(Beginning of Supplied data)

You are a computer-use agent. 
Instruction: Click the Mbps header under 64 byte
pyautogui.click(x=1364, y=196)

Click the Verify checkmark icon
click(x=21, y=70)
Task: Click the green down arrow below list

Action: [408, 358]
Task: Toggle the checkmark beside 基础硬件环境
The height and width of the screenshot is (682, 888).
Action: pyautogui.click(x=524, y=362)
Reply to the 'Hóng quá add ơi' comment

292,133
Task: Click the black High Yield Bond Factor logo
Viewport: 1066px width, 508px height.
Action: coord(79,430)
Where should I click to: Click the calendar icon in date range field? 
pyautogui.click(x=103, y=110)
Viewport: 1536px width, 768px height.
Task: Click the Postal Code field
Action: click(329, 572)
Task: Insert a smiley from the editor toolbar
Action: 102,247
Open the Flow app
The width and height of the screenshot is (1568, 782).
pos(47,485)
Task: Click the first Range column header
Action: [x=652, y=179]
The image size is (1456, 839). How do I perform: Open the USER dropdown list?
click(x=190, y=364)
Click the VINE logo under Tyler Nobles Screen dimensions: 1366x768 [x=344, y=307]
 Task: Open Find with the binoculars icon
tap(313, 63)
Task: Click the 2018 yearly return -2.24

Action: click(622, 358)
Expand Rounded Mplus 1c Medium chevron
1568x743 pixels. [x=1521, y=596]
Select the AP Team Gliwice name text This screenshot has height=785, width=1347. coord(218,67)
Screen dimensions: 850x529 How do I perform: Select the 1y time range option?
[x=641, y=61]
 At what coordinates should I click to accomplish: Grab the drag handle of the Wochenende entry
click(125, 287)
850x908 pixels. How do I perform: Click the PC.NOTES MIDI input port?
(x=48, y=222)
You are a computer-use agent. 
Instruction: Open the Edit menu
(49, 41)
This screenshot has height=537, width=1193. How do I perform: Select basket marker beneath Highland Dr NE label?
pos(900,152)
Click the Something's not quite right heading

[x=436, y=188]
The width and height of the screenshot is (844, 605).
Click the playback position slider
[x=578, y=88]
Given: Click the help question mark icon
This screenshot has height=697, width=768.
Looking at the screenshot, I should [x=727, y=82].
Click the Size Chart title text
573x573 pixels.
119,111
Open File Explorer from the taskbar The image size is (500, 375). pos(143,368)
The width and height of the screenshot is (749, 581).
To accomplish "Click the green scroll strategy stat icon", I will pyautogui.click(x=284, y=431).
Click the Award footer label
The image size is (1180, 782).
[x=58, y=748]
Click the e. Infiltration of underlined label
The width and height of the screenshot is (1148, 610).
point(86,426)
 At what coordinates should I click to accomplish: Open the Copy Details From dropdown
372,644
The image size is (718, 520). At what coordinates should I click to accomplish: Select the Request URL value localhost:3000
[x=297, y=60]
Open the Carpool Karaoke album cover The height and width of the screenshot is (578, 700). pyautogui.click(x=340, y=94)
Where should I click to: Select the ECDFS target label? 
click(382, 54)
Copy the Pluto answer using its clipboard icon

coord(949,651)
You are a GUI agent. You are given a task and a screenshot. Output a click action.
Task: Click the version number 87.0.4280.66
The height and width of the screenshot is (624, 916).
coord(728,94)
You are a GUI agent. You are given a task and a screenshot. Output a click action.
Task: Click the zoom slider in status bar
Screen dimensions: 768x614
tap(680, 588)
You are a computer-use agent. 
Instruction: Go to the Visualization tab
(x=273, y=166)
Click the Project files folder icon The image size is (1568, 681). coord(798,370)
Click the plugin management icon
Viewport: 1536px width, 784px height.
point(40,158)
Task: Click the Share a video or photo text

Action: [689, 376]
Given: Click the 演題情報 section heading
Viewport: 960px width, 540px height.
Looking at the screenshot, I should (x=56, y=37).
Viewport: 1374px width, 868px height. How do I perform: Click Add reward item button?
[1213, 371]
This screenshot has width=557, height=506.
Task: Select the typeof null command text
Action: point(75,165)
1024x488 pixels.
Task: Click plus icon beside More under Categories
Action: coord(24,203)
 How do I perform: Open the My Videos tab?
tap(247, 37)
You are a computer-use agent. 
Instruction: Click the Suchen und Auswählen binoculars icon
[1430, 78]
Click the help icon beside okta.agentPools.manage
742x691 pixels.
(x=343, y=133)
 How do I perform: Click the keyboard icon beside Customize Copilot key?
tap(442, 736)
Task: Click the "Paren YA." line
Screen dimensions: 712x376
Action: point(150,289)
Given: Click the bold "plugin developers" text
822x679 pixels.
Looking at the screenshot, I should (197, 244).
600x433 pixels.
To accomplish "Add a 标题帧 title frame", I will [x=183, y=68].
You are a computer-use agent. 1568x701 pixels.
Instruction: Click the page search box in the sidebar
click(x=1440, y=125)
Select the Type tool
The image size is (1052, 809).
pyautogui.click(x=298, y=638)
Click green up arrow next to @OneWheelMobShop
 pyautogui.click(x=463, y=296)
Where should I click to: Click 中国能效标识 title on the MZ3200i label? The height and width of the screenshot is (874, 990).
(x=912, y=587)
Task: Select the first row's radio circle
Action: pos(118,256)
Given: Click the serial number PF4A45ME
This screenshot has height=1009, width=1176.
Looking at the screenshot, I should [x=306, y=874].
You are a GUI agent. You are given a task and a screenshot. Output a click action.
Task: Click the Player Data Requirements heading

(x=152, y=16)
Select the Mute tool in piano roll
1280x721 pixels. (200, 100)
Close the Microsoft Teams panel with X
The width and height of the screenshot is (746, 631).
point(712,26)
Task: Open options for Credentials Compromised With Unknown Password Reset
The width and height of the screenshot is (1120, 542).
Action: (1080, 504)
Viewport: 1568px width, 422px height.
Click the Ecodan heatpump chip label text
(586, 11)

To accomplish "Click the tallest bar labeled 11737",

(End of Supplied data)

**What needs to be done**
Go to the line holding "This screenshot has height=1009, width=1176." in the entries above and return it, along with every line after it, exactly as written.

**Solution to this task**
This screenshot has height=1009, width=1176.
Looking at the screenshot, I should [x=306, y=874].
You are a GUI agent. You are given a task and a screenshot. Output a click action.
Task: Click the Player Data Requirements heading

(x=152, y=16)
Select the Mute tool in piano roll
1280x721 pixels. (200, 100)
Close the Microsoft Teams panel with X
The width and height of the screenshot is (746, 631).
point(712,26)
Task: Open options for Credentials Compromised With Unknown Password Reset
The width and height of the screenshot is (1120, 542).
Action: (1080, 504)
Viewport: 1568px width, 422px height.
Click the Ecodan heatpump chip label text
(586, 11)

To accomplish "Click the tallest bar labeled 11737",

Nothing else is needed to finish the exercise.